- _PROVIDED RECORDS_:
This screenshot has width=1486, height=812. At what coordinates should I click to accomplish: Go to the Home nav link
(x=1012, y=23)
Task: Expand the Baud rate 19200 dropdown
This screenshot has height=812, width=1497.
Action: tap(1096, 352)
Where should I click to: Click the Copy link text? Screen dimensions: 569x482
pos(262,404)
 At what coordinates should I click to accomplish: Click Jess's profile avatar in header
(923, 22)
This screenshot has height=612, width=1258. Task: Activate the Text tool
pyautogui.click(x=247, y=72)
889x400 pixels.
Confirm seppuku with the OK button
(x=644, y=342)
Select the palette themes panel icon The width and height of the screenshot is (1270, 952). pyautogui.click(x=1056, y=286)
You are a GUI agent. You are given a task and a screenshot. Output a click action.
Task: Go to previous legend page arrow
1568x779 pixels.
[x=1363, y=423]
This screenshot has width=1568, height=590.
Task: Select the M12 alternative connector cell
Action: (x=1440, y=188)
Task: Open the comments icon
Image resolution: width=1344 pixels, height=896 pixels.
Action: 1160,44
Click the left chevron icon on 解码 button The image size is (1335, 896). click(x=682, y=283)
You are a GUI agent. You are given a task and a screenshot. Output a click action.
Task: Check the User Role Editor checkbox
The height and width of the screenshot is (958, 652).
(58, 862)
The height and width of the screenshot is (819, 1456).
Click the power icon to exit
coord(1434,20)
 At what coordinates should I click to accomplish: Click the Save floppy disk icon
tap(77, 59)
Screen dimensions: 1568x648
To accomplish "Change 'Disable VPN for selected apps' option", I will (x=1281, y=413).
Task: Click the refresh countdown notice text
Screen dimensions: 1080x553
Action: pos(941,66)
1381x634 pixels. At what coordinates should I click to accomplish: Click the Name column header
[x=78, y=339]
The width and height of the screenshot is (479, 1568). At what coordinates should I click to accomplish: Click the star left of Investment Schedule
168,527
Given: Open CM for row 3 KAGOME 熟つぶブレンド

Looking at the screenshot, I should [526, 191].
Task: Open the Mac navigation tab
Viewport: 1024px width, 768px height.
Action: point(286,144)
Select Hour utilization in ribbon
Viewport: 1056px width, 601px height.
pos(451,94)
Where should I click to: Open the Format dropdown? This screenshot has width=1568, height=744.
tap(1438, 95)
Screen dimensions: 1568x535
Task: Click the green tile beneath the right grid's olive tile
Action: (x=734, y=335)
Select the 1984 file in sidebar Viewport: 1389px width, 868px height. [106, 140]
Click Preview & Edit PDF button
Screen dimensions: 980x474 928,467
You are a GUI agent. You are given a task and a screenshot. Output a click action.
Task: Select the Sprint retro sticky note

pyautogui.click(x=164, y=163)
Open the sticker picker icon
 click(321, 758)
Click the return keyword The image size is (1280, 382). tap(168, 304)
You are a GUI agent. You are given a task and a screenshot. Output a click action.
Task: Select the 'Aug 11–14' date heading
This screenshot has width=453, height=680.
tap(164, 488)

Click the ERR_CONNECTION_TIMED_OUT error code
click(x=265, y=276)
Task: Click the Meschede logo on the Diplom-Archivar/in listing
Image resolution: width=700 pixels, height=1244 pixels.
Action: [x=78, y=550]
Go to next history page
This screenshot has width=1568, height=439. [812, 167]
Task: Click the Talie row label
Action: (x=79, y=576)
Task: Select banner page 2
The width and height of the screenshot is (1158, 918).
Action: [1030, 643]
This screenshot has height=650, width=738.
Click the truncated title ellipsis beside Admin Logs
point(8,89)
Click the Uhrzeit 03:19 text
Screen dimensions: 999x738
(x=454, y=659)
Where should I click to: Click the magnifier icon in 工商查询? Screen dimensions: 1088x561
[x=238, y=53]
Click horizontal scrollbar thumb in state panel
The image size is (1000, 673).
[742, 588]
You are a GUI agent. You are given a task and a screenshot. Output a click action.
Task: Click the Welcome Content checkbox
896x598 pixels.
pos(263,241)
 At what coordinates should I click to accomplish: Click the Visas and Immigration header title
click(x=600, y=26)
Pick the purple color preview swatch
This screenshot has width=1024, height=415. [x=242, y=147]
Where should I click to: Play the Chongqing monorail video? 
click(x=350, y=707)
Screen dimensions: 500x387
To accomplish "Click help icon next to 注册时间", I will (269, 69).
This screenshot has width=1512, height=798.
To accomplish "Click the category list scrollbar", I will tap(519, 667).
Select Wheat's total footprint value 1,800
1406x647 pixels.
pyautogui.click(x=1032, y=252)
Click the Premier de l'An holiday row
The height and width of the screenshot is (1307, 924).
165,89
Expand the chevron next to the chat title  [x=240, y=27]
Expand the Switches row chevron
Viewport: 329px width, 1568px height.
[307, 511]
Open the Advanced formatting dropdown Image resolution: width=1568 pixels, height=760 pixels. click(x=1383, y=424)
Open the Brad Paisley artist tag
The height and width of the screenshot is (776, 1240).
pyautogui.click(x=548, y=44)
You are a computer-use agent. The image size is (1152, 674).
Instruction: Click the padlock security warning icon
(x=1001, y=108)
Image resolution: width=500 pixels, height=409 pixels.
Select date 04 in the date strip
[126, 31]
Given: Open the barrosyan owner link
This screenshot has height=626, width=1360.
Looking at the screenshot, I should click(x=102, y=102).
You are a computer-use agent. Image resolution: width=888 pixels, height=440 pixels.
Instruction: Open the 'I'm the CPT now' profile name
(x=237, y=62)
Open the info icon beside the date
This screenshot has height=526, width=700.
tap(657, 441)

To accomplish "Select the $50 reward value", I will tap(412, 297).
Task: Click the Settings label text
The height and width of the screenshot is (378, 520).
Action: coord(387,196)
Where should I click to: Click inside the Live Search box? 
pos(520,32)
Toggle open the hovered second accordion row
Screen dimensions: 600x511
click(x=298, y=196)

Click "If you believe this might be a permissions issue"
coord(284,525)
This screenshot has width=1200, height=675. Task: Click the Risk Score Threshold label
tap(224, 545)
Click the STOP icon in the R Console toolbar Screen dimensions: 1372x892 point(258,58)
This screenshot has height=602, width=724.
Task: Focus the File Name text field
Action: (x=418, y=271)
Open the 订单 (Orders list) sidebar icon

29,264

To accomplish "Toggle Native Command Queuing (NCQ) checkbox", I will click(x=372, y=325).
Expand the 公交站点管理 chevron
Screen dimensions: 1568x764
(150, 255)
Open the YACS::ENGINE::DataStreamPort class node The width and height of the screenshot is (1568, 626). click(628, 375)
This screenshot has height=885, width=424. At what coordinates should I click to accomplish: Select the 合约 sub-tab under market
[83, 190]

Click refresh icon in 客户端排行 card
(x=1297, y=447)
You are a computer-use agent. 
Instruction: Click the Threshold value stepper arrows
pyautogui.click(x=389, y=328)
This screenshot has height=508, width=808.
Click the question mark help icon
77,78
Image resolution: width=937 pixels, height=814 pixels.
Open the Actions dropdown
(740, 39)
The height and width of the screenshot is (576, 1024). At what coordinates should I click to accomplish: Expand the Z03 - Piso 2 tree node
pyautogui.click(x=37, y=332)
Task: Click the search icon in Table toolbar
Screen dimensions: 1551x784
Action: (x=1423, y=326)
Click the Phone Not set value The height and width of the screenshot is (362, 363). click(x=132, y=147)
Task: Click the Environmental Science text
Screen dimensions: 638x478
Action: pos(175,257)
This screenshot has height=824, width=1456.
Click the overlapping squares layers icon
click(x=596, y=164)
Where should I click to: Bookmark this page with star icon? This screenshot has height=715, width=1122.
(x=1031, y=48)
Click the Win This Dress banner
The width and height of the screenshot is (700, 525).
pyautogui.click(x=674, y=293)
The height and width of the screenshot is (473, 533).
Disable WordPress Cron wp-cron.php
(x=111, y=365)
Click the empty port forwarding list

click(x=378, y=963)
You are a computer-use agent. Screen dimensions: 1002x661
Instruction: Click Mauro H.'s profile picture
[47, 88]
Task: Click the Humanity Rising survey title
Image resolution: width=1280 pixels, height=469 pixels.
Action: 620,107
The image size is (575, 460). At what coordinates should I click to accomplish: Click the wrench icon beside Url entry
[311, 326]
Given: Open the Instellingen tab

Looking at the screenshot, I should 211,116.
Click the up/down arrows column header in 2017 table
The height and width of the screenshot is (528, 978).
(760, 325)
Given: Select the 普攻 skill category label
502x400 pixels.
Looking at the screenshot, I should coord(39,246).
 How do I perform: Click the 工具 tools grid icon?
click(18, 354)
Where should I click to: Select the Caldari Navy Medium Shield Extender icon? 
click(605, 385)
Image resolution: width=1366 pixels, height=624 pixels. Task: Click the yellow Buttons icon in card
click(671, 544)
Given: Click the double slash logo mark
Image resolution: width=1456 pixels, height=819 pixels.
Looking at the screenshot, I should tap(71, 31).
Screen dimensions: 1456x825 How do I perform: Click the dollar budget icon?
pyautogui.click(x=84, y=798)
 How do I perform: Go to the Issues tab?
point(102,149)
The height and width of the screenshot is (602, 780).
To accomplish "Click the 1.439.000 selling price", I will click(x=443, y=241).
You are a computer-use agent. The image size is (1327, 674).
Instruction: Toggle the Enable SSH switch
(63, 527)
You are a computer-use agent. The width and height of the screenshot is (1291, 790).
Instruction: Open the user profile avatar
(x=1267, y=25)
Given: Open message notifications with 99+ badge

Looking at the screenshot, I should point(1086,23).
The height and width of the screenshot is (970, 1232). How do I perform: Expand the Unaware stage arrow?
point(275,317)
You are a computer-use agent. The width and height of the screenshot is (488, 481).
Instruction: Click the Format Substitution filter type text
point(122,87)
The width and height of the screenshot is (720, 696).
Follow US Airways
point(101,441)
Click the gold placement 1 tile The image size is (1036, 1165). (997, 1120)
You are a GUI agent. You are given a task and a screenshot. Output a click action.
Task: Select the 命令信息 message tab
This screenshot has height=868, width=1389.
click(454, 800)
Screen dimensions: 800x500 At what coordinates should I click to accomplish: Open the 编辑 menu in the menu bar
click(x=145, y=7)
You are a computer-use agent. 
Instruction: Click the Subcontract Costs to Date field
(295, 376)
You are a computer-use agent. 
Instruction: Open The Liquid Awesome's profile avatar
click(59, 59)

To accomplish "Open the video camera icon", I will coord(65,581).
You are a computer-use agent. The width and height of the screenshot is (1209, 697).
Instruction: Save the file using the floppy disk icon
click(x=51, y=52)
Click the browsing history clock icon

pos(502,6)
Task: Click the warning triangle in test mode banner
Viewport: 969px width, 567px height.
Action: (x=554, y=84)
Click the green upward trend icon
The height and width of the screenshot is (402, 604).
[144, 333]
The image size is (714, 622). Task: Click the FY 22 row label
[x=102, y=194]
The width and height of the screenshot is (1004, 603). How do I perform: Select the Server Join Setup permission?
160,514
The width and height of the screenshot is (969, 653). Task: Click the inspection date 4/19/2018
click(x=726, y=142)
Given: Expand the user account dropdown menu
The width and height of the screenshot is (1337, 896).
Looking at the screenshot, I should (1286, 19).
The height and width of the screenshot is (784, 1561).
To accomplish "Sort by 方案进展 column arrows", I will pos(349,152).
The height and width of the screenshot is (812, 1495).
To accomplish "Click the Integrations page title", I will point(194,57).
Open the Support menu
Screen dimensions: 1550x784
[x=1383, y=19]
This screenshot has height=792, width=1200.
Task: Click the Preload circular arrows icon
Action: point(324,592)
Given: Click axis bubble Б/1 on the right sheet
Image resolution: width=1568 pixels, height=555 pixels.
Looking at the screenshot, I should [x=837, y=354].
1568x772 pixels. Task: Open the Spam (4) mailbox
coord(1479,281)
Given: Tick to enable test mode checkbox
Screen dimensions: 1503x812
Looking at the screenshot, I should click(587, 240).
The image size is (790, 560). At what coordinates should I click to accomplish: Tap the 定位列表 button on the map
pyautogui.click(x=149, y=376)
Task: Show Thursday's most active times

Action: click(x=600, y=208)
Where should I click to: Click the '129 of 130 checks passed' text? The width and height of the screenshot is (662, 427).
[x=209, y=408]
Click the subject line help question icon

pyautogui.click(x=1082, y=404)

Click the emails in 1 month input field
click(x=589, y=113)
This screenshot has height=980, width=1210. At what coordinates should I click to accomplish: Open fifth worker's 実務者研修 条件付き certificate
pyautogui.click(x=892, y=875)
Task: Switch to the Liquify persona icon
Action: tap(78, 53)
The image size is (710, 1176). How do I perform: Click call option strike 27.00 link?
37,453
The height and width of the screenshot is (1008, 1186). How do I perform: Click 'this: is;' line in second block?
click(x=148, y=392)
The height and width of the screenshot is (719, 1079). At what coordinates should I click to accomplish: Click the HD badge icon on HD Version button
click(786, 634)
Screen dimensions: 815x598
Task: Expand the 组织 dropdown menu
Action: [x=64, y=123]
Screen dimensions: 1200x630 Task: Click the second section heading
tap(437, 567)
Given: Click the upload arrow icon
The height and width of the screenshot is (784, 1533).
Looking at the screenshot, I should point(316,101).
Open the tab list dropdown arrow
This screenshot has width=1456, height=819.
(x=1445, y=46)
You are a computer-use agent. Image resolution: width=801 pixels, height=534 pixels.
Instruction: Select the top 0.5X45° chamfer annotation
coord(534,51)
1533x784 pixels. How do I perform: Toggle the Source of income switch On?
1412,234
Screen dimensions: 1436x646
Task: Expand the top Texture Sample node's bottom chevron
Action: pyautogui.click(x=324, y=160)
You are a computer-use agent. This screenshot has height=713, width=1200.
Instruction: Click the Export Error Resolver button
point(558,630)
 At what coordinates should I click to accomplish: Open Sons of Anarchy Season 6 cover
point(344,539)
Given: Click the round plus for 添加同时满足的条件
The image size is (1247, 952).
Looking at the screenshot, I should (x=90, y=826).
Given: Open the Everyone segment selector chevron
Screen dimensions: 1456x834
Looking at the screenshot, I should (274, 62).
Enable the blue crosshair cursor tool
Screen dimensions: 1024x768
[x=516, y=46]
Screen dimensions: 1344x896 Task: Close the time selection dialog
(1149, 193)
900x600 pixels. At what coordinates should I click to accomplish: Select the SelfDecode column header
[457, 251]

- _SHORT PROBLEM_:
Copy the stretch of material from the line containing "Task: Open the comments icon" through the line containing "Action: point(286,144)", word for word.

- _THE SOLUTION_:
Task: Open the comments icon
Image resolution: width=1344 pixels, height=896 pixels.
Action: 1160,44
Click the left chevron icon on 解码 button The image size is (1335, 896). click(x=682, y=283)
You are a GUI agent. You are given a task and a screenshot. Output a click action.
Task: Check the User Role Editor checkbox
The height and width of the screenshot is (958, 652).
(58, 862)
The height and width of the screenshot is (819, 1456).
Click the power icon to exit
coord(1434,20)
 At what coordinates should I click to accomplish: Click the Save floppy disk icon
tap(77, 59)
Screen dimensions: 1568x648
To accomplish "Change 'Disable VPN for selected apps' option", I will (x=1281, y=413).
Task: Click the refresh countdown notice text
Screen dimensions: 1080x553
Action: pos(941,66)
1381x634 pixels. At what coordinates should I click to accomplish: Click the Name column header
[x=78, y=339]
The width and height of the screenshot is (479, 1568). At what coordinates should I click to accomplish: Click the star left of Investment Schedule
168,527
Given: Open CM for row 3 KAGOME 熟つぶブレンド

Looking at the screenshot, I should [526, 191].
Task: Open the Mac navigation tab
Viewport: 1024px width, 768px height.
Action: point(286,144)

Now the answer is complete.